Warum ist das wichtig?
Presence markiert einen strategischen Kurswechsel bei OpenAI: weg vom reinen Verkauf von Modellzugang, hin zu einem vollständig verwalteten System für den produktiven Einsatz von KI-Agenten samt Governance und laufender Kontrolle. Das Vorgehen mit fest zugeteilten Fachleuten statt Selbstbedienung dürfte auch eine Reaktion auf die wachsende Sorge vor unkontrolliert handelnden KI-Agenten sein – ein Thema, das durch den kurz zuvor bekannt gewordenen Cybersicherheitsvorfall bei Hugging Face zusätzliche Dringlichkeit erhalten hat.
Der Schritt bringt OpenAI zugleich in direkte Konkurrenz zu Googles Gemini Enterprise und weiteren Anbietern von Unternehmens-Agentenplattformen.
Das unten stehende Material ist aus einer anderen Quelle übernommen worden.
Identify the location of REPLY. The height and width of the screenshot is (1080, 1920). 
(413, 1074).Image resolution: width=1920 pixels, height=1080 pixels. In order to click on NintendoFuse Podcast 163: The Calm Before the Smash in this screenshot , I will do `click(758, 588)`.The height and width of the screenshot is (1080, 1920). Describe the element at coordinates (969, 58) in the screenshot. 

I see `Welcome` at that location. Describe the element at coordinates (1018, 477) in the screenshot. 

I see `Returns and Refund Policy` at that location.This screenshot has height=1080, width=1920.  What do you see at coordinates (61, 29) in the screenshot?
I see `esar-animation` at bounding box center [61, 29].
Kritisch diskutiert wird dabei vor allem der beratungsintensive Einführungsansatz: Ohne veröffentlichte Preise und mit individuell ausgehandelten Projekten drohen hohe Einstiegskosten und eine starke Abhängigkeit von OpenAI als Implementierungspartner – ein Muster, das aus klassischen Grossprojekten der Unternehmensberatung bekannt ist.
Was bedeutet das für die Schweiz?
Für Schweizer KMU mit hohem Kundenkontaktvolumen – etwa im Detailhandel, in Versicherungen oder bei Telekomanbietern – zeigt Presence, wohin sich der Markt für KI-gestützten Kundenservice entwickelt: weg von einfachen Chatbot-Baukästen, hin zu eng begleiteten, stark kontrollierten Einführungsprojekten mit entsprechendem Beratungsaufwand. Der hohe Implementierungsaufwand dürfte die Kosten deutlich über das hinaustreiben, was viele Schweizer KMU für erste Pilotprojekte budgetieren, weshalb kleinere Unternehmen vorerst eher auf bestehende, günstigere Schweizer Anbieter für Sprach- und Chat-Agenten setzen dürften.
Da Presence Kundengespräche und interne Anfragen direkt mit sensiblen Unternehmens- und Kundendaten verknüpft, stellt sich für Schweizer Firmen zudem erneut die Frage der Datenbearbeitung im Ausland. Wer die Plattform künftig einsetzen will, muss gemäss revidiertem Datenschutzgesetz klären, wo die Daten verarbeitet werden, wie eine allfällige Auftragsdatenbearbeitung vertraglich abgesichert ist und welche Eskalationsregeln bei heiklen Kundenanfragen greifen.
Häufige Fragen
Was ist die Kernaussage zu OpenAI lanciert «Presence»: Plattform für Sprach- und Chat-Agenten im Kundenservice von Unternehmen?
OpenAI hat am 22. Juli 2026 mit Presence eine neue Plattform vorgestellt, mit der Unternehmen Sprach- und Chat-Agenten für Kundendienst, ausgehenden Vertrieb und interne IT-Anfragen aufbauen, mit Regeln versehen und laufend überwachen können.
Warum ist diese KI-Meldung für die Schweiz relevant?
Für Schweizer KMU mit hohem Kundenkontaktvolumen – etwa im Detailhandel, in Versicherungen oder bei Telekomanbietern – zeigt Presence, wohin sich der Markt für KI-gestützten Kundenservice entwickelt: weg von reinen Chatbot-Baukästen, hin zu eng begleiteten, stark kontrollierten Einführungsprojekten.
Welche Quelle nutzt KI News Schweiz für diese Einordnung?
VentureBeat berichtet am 22. Juli 2026 über die Lancierung von Presence; The Register und Help Net Security ordnen Einsatzmodell, Governance-Mechanismen und erste Kundinnen und Kunden zusätzlich ein.